HL Deb 16 May 1890 vol 344 cc1061-2
THE EARL OF ROSE BERT

My Lords, I rise to ask the noble Marquess opposite a question of which I have given him private notice. I will offer him no apology for asking it, because although the subject to which it refers is evidently a ridiculous fabrication, it is none the less desirable he should have the opportunity of pointing out in his place in Parliament how entirely baseless it is. Yesterday in one of the morning papers there appeared a translation of a statement which appeared in a German newspaper, from which I will read an extract— It is an open secret that in the summer of 1888 the German Foreign Office requested England almost peremptorily to conclude an offensive and defensive treaty, and to join the Triple Alliance. By this pressing demand put forward and made the topic at all the clubs, and by Count Herbert Bismarck's appearance, Lord Salisbury was exposed to considerable embarrassment, which was increased by the innumerable questions put by the Opposition, and specially by Mr.
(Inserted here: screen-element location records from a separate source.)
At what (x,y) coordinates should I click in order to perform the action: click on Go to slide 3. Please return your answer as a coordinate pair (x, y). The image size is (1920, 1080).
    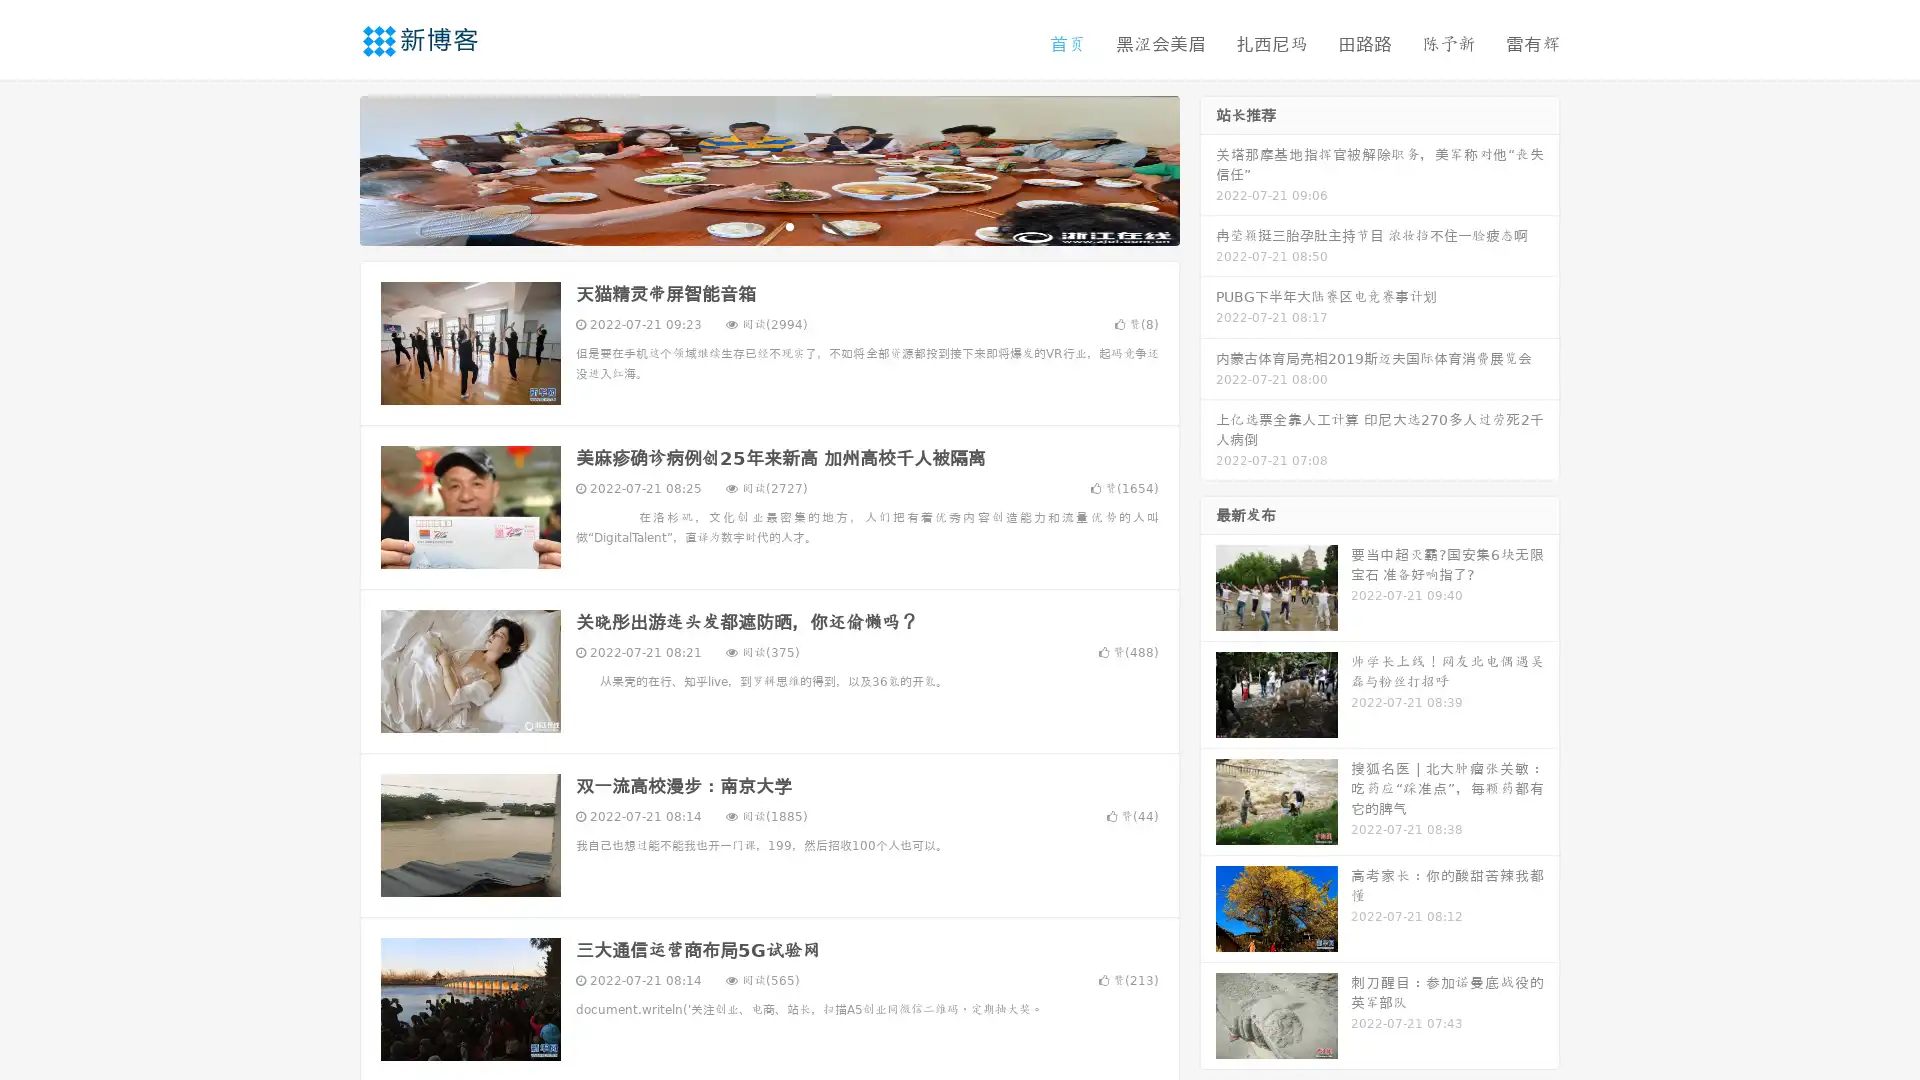
    Looking at the image, I should click on (789, 225).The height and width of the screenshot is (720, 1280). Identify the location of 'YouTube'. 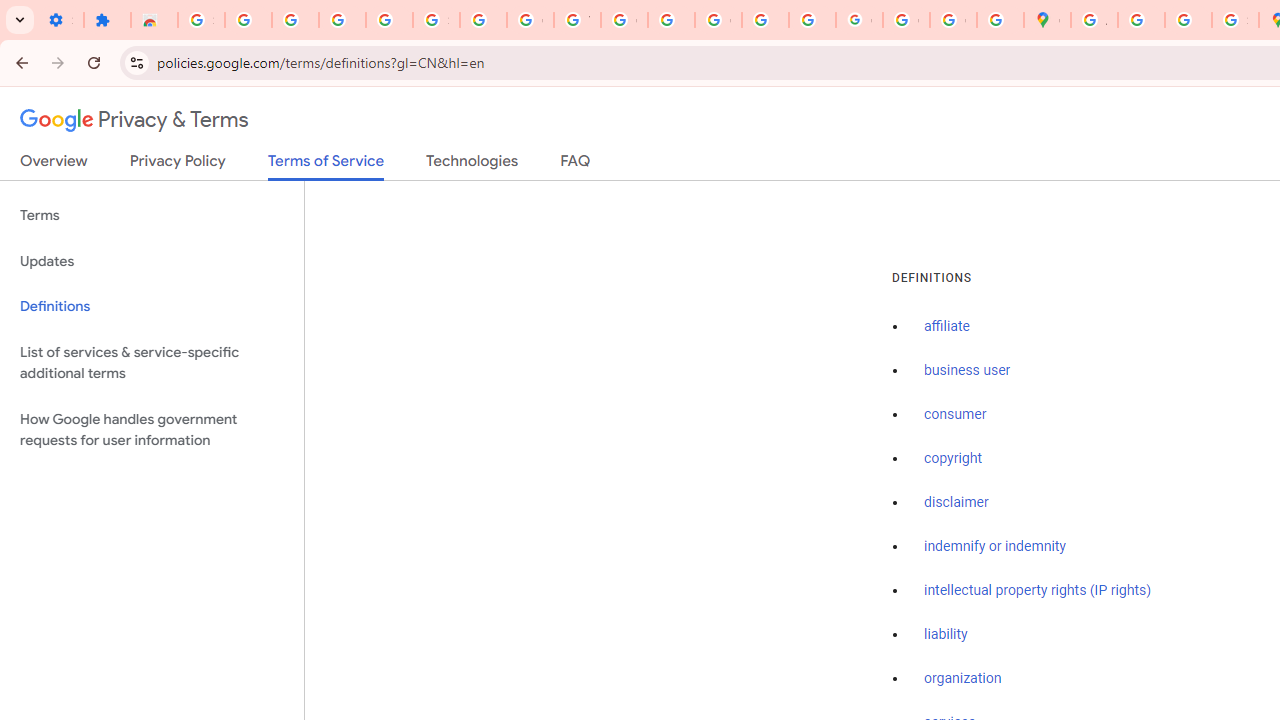
(576, 20).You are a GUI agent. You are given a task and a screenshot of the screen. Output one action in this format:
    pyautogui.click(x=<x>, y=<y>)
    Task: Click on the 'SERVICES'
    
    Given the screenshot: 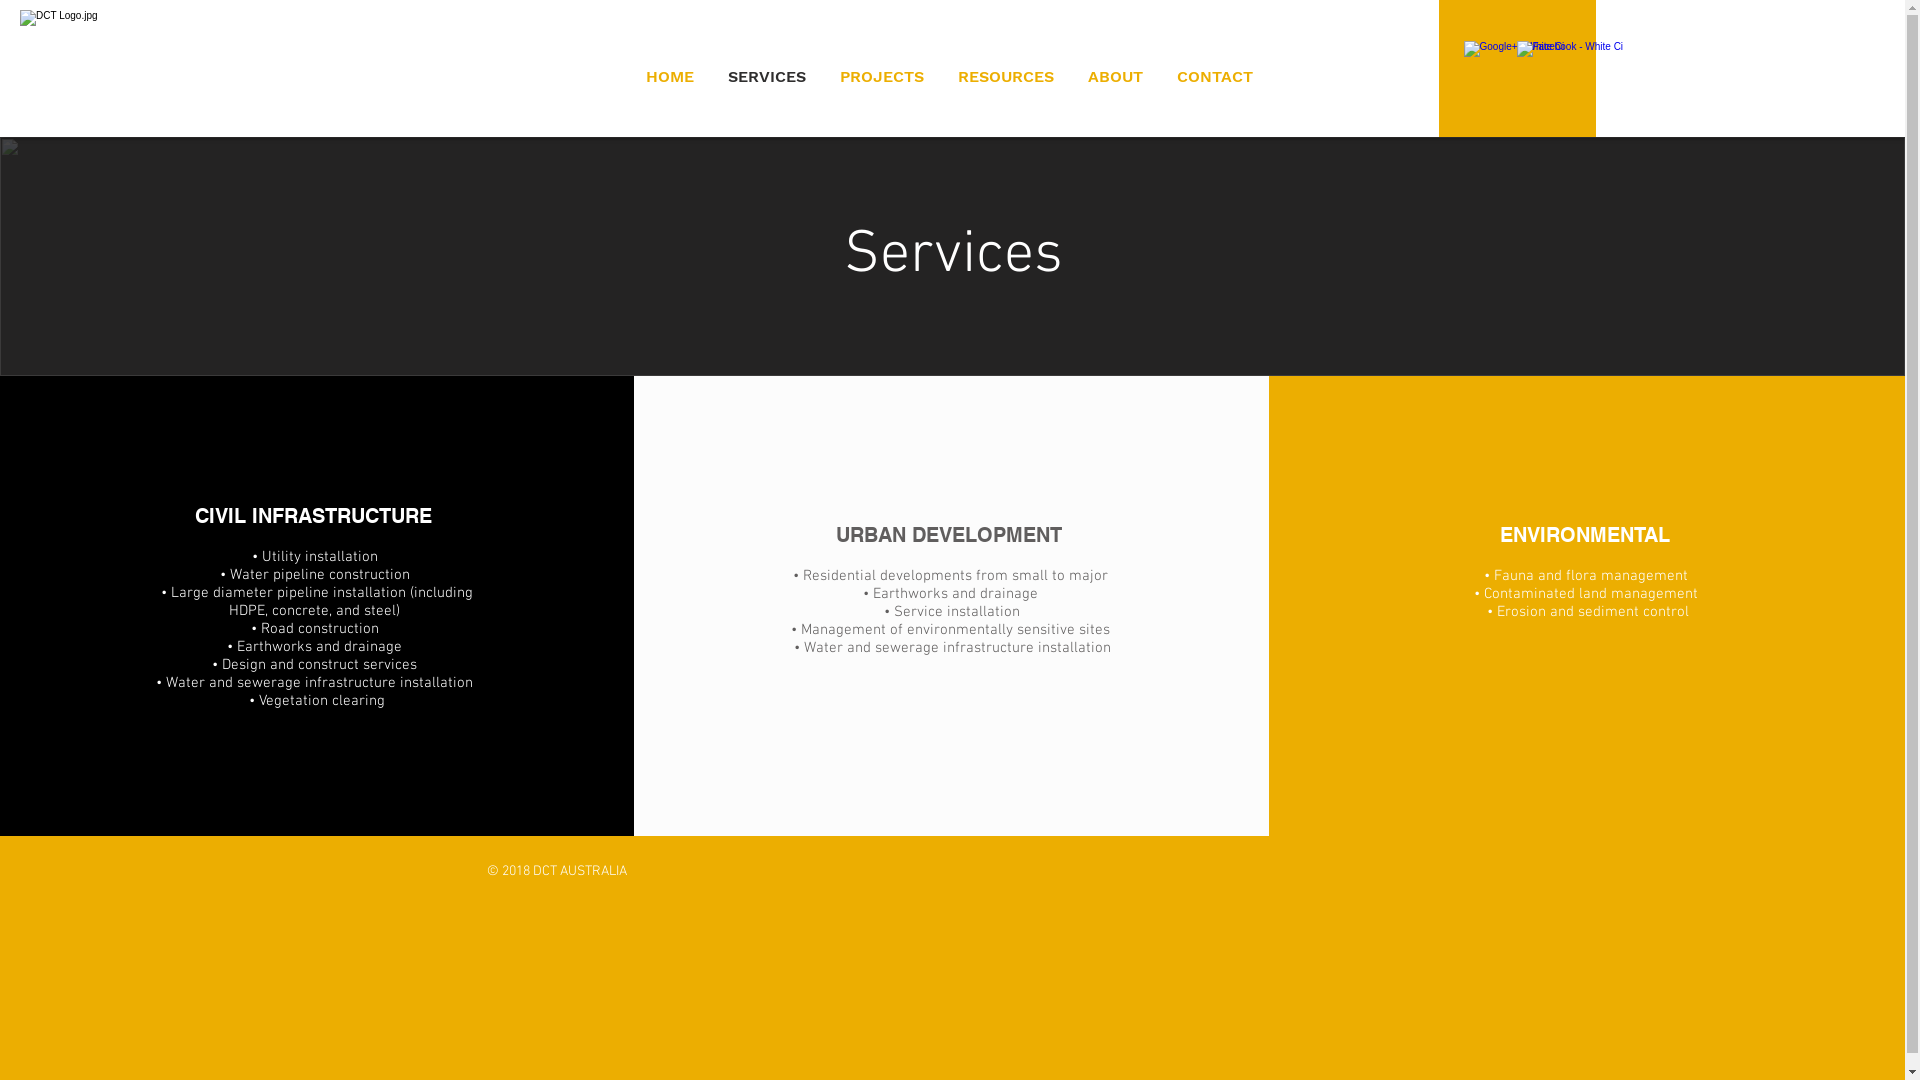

Labouchere. The natural consequence was a marked estrangement; and the Anglo-German relations were considerably strained when the Emperor William II. ascended the Throne, and so it goes on. That is the only part of the statement to which I desire to call the noble Marquess's attention, and I do so for the purpose of enabling him to give it an emphatic contradiction.

THE PRIME MINISTER AND SECRETARY OF STATE FOB FOREIGN AFFAIRS (The Marquess of SALISBURY)

My Lords, I am much obliged to the noble Earl for having given me private notice of his question, and I have in consequence looked at the translation of the article to which he refers. It is the most extraordinary fabrication that I ever saw. The statement that in the summer of 1888— The German Foreign Office requested England almost peremptorily to conclude an offensive and defensive Treaty and to join the Triple Alliance is an absolute imagination. The German Foreign Office has never requested us, either peremptorily or otherwise, to conclude an offensive and defensive Treaty, or to join the Triple Alliance. The German Foreign Office and Prince Bismarck, to whom the matter specially refers, were cognisant of the institutions of this country, and knew that it was perfectly impossible for any English Minister to enter into an offensive and defensive Treaty or to join the Triple Alliance, and no such proposition has ever been made to us. I also desire to deny in the most absolute manner that there was any marked estrangement or any estrangement in the Anglo-German relations when the Emperor William II. ascended the Throne. They were then as they are now, and as they have been for a very long time, relations of the most cordial friendship, founded undoubtedly upon the wisdom of the rulers who have guided Germany, but founded still more upon the natural interests and sympathies of the two peoples.